Comment Les Jardins de Samira représente-t-il le désir d’une femme ? Il construit par la narration la tension entre deux désirs contradictoires, celui de la respectabilité et celui de l’amour, l’inexorable conflit générant la frustration sexuelle, amoureuse, sociale. Nous restons dans une conception assez classique du cinéma, du regard/désir, celui d’un spectateur/voyeur dont la place est en cinéma. Nous sommes dans la monstration, non pas celle de le nudité-Latif Lahlou indique d’ailleurs n’avoir aucun désir de montrer des corps nus-mais du désir de Samira, de sa capacité d’agir dans son extrême solitude. Si transgression il y a, elle est liée au plaisir que cherche Samira seule sur un matelas dans la chambre conjugale tendue d’un lourd papier peint vert sombre, de sa relation ambiguë avec le neveu qui est à la fois le seul partenaire sexuel disponible dans sa réclusion, mais surtout la seule âme soeur puisque soumise à une isolation presqu’aussi grande que la sienne. Le débat a montré combien le public, des hommes mais surtout des femmes, a été touché par cette représentation que certain réprouve, le débat se focalisant ainsi sur la certitude de la transgression. Plus avant pourtant, une spectatrice interrogeait la finalité du film, « L’avenir de la société n’est pas dans l’acte sexuel » Où le film veut-il alors nous amener ? Latif Lahlou indique seulement qu’il n’a pas de leçon à donner.

▸ ENTRÉES DE LA TÂCHE:
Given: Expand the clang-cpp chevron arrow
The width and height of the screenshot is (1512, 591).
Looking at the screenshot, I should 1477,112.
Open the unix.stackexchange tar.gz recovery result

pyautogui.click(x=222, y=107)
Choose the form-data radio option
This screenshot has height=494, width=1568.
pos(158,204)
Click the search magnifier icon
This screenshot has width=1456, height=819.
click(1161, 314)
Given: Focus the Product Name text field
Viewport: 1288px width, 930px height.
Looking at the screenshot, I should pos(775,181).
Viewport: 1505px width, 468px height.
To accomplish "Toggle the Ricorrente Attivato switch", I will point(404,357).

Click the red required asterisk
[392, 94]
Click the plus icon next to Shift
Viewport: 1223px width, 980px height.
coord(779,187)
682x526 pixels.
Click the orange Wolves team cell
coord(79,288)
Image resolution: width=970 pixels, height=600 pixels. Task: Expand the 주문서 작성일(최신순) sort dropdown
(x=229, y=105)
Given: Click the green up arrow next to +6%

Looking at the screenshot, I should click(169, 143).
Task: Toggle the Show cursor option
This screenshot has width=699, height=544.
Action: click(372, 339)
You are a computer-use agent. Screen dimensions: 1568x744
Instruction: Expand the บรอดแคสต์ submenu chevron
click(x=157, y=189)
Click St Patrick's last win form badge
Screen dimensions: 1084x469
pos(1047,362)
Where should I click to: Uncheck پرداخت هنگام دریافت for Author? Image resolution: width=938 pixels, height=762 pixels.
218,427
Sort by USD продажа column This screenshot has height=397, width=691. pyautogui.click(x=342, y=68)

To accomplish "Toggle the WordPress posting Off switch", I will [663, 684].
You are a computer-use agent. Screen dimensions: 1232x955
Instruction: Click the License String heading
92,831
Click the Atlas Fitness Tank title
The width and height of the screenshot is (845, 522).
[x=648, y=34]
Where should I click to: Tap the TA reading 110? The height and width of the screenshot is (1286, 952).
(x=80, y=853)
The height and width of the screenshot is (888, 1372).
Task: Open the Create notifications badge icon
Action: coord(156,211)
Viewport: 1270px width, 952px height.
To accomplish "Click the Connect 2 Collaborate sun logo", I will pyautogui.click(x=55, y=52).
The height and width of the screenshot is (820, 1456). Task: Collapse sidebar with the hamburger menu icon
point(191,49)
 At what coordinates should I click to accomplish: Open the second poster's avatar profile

▸ TRAVAIL À FAIRE:
1 - Recopiez intégralement l'extrait sur le film Les Jardins de Samira, sans rien y changer.
2 - Reproduisez mot pour mot, parmi les entrées, les lignes comprises entre celle qui contient « 682x526 pixels. » et celle qui contient « will pyautogui.click(x=55, y=52). », ces deux lignes comprises, et rien d'autre.

▸ RÉPONSES PAR TÂCHE:
1 -
Comment Les Jardins de Samira représente-t-il le désir d’une femme ? Il construit par la narration la tension entre deux désirs contradictoires, celui de la respectabilité et celui de l’amour, l’inexorable conflit générant la frustration sexuelle, amoureuse, sociale. Nous restons dans une conception assez classique du cinéma, du regard/désir, celui d’un spectateur/voyeur dont la place est en cinéma. Nous sommes dans la monstration, non pas celle de le nudité-Latif Lahlou indique d’ailleurs n’avoir aucun désir de montrer des corps nus-mais du désir de Samira, de sa capacité d’agir dans son extrême solitude. Si transgression il y a, elle est liée au plaisir que cherche Samira seule sur un matelas dans la chambre conjugale tendue d’un lourd papier peint vert sombre, de sa relation ambiguë avec le neveu qui est à la fois le seul partenaire sexuel disponible dans sa réclusion, mais surtout la seule âme soeur puisque soumise à une isolation presqu’aussi grande que la sienne. Le débat a montré combien le public, des hommes mais surtout des femmes, a été touché par cette représentation que certain réprouve, le débat se focalisant ainsi sur la certitude de la transgression. Plus avant pourtant, une spectatrice interrogeait la finalité du film, « L’avenir de la société n’est pas dans l’acte sexuel » Où le film veut-il alors nous amener ? Latif Lahlou indique seulement qu’il n’a pas de leçon à donner.

2 -
682x526 pixels.
Click the orange Wolves team cell
coord(79,288)
Image resolution: width=970 pixels, height=600 pixels. Task: Expand the 주문서 작성일(최신순) sort dropdown
(x=229, y=105)
Given: Click the green up arrow next to +6%

Looking at the screenshot, I should click(169, 143).
Task: Toggle the Show cursor option
This screenshot has width=699, height=544.
Action: click(372, 339)
You are a computer-use agent. Screen dimensions: 1568x744
Instruction: Expand the บรอดแคสต์ submenu chevron
click(x=157, y=189)
Click St Patrick's last win form badge
Screen dimensions: 1084x469
pos(1047,362)
Where should I click to: Uncheck پرداخت هنگام دریافت for Author? Image resolution: width=938 pixels, height=762 pixels.
218,427
Sort by USD продажа column This screenshot has height=397, width=691. pyautogui.click(x=342, y=68)

To accomplish "Toggle the WordPress posting Off switch", I will [663, 684].
You are a computer-use agent. Screen dimensions: 1232x955
Instruction: Click the License String heading
92,831
Click the Atlas Fitness Tank title
The width and height of the screenshot is (845, 522).
[x=648, y=34]
Where should I click to: Tap the TA reading 110? The height and width of the screenshot is (1286, 952).
(x=80, y=853)
The height and width of the screenshot is (888, 1372).
Task: Open the Create notifications badge icon
Action: coord(156,211)
Viewport: 1270px width, 952px height.
To accomplish "Click the Connect 2 Collaborate sun logo", I will pyautogui.click(x=55, y=52).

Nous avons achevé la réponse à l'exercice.